Dataset records
· · · · ·

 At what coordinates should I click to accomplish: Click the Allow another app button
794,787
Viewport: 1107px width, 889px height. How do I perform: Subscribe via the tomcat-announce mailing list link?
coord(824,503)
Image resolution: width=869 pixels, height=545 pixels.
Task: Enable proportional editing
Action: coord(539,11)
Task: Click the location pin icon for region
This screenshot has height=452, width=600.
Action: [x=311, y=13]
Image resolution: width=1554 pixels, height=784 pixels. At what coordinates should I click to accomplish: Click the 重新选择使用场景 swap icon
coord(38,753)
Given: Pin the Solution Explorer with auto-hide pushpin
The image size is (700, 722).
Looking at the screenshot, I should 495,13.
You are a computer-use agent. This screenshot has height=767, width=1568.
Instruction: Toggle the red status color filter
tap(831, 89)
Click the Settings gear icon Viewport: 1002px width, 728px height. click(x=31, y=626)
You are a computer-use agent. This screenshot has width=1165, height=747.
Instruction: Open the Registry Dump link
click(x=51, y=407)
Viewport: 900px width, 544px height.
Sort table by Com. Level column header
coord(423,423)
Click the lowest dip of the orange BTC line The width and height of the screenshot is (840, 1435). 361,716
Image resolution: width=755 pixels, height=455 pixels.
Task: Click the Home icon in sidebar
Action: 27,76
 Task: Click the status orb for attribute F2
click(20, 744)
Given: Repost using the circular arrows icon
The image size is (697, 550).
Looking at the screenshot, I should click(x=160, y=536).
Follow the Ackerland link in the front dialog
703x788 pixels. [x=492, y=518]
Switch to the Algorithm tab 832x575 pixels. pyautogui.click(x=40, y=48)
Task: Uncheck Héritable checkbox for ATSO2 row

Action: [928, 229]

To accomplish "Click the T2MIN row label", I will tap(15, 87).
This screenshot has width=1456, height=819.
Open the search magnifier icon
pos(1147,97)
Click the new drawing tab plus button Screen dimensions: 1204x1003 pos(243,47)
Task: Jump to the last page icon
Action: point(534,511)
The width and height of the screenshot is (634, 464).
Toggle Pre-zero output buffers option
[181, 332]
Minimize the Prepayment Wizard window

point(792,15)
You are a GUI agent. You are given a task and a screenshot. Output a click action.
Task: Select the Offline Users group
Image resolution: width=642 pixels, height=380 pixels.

· · · · ·

Every line of the records above where the string "agent" is found should be copied.

You are a computer-use agent. This screenshot has height=767, width=1568.
You are a computer-use agent. This screenshot has width=1165, height=747.
You are a GUI agent. You are given a task and a screenshot. Output a click action.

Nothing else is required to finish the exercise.